I believe the tool works, I'm just wondering about the results I'm seeing
It's definitely curious.
Oh
Just realized, so these are the groups
So it's clojure.test and clojure.test.check, etc all bundled up
sci.addons : 6.825647 msecs
sci.impl.unrestrict : 9.062802 msecs
sci.impl.main : 12.817414 msecs
sci.impl.parser : 16.701379 msecs
sci.impl.opts : 19.185607 msecs
sci.impl.records : 19.598105 msecs
sci.impl.multimethods : 20.508318 msecs
sci.impl.hierarchies : 20.85216 msecs
sci.impl.doseq-macro : 21.41064 msecs
sci.impl.macros : 22.040018 msecs
sci.addons.future : 25.766132 msecs
sci.impl.interop : 29.472987 msecs
sci.impl.fns : 31.424244 msecs
sci.core : 33.194666 msecs
sci.impl.max-or-throw : 33.917608 msecs
sci.impl.destructure : 37.038555 msecs
sci.impl.for-macro : 38.409595 msecs
<http://sci.impl.io|sci.impl.io> : 48.15481 msecs
sci.impl.protocols : 49.136158 msecs
sci.impl.types : 50.514564 msecs
sci.impl.utils : 52.204186 msecs
sci.impl.interpreter : 152.375188 msecs
sci.impl.analyzer : 155.308065 msecs
sci.impl.vars : 236.363401 msecs
sci.impl.namespaces : 694.504691 msecs
tested with empty sci.impl.namespaces
too:
sci.addons : 8.37424 msecs
sci.impl.main : 13.100328 msecs
sci.impl.namespaces : 14.493458 msecs
sci.impl.unrestrict : 19.593454 msecs
sci.impl.doseq-macro : 28.334558 msecs
sci.impl.macros : 35.316999 msecs
sci.impl.multimethods : 36.71492 msecs
sci.impl.parser : 37.466406 msecs
sci.addons.future : 39.400002 msecs
sci.impl.records : 39.564858 msecs
sci.impl.destructure : 45.046122 msecs
sci.impl.hierarchies : 47.945577 msecs
sci.impl.interop : 50.139426 msecs
sci.impl.opts : 53.413407 msecs
sci.impl.for-macro : 58.779449 msecs
sci.impl.fns : 65.738822 msecs
sci.impl.max-or-throw : 69.958636 msecs
<http://sci.impl.io|sci.impl.io> : 73.913664 msecs
sci.impl.types : 88.955042 msecs
sci.impl.protocols : 89.97283 msecs
sci.impl.utils : 111.602038 msecs
sci.core : 123.166932 msecs
sci.impl.analyzer : 329.678756 msecs
sci.impl.vars : 348.128747 msecs
sci.impl.interpreter : 409.58255 msecs
it totals actually to more, guess there is variance, but as the namespaces load other ns’es, the order might matter here?

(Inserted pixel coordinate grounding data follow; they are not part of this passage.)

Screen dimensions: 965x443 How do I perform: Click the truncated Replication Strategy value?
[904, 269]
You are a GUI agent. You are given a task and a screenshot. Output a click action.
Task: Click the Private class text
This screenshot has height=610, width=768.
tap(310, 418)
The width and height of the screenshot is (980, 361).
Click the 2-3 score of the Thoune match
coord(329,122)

so what does this tell us about sci.impl.namespaces?
maybe run this in criterium as well? 😉
you can use :reload-all
to force reloading of namespaces
another round with just totals: 1. empty namespaces:
sci : 1244.0422230000001 msecs
sci.addons : 15.879876 msecs
sci.impl : 1161.9842830000005 msecs
2. default namespaces:
sci : 1836.7869400000002 msecs
sci.addons : 25.766132 msecs
sci.impl : 1771.0004950000002 msecs
yes, the test is flawed at least 🙂
but, with the new clojure client compile thing, I think the JVM load time is not a big problem, that will go away with 3rd party tooling (compiling all non-project files ahead-of-time).

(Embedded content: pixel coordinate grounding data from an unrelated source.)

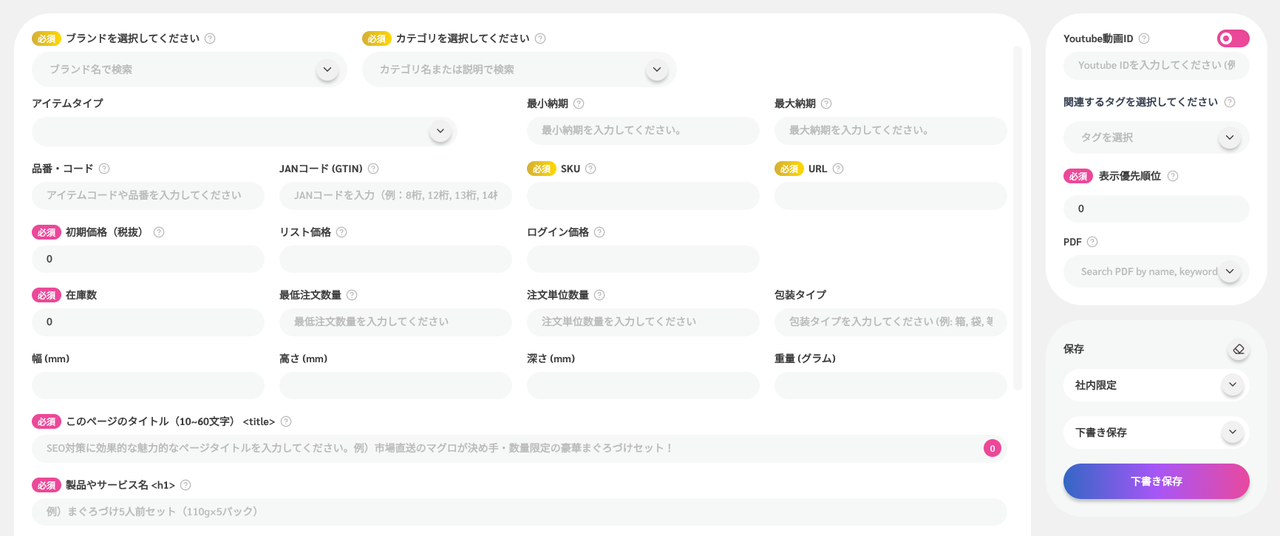The image size is (1280, 536).
Task: Click help icon next to ブランドを選択してください
Action: [210, 39]
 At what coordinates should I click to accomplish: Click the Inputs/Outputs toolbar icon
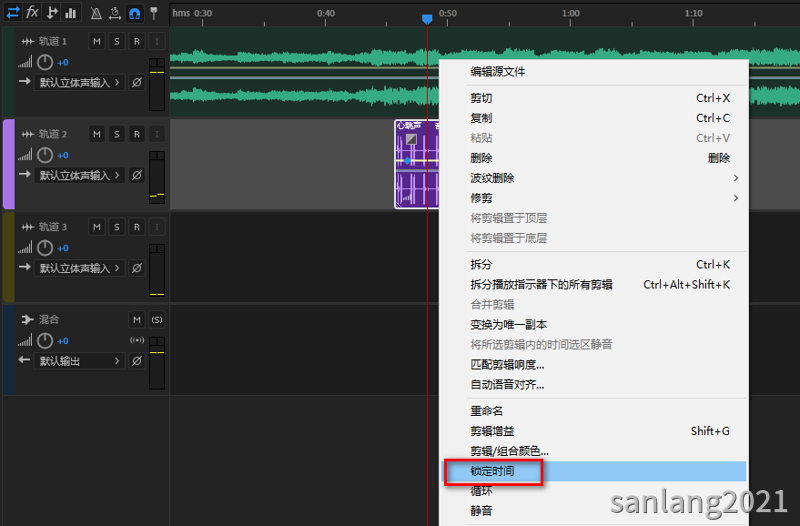pos(13,12)
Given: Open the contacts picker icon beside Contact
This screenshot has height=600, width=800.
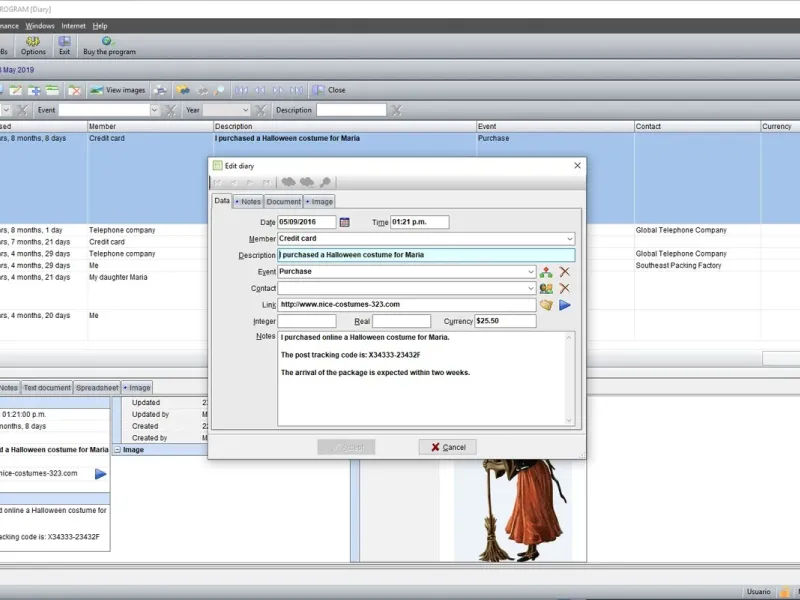Looking at the screenshot, I should click(546, 288).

new clojure client compile thing?
running the compile
manually and adding the compilation results into classpath: https://clojure.org/guides/dev_startup_time
right
looking for some tooling on top of this, should only compile external dependencies.
tried in a big project, dropped compilation from 30sec to 4sec, but fails if the project files are compiled too, as the changes are not captured after that. for immutable / external files, should be good
sci bundle with default namespaces. with empty (no vars binded) namespaces:
I see 3 different numbers here. Gzipped vs not gzipped, but also optimized. What does optimized mean?

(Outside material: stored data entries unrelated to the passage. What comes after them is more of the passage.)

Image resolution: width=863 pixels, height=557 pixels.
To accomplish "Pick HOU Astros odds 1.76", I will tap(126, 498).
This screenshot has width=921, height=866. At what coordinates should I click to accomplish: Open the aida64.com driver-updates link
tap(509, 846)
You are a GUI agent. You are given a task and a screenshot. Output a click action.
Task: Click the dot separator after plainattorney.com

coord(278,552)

What you said about changes is not correct. Clojure uses the last modified time to decide.
Order is handled by my tool, it builds a dependency graph. But only using the ns macro, so will not work with dynamic requires.
The core team is working on automating compile, as clj gets involved. I'd started working on a tool, but Alex said he was already and there were core problems that needed solving before it could work reliably.
I believe tools namespace cannot handle aot artefacts, which may explain your problems.
I think that's the impact of Google closure
might be that. Things broke on integrant reset
That would be it then. I haven't investigated why it has issues. It touches on internals a little, so I expect it will be frustrating to discover.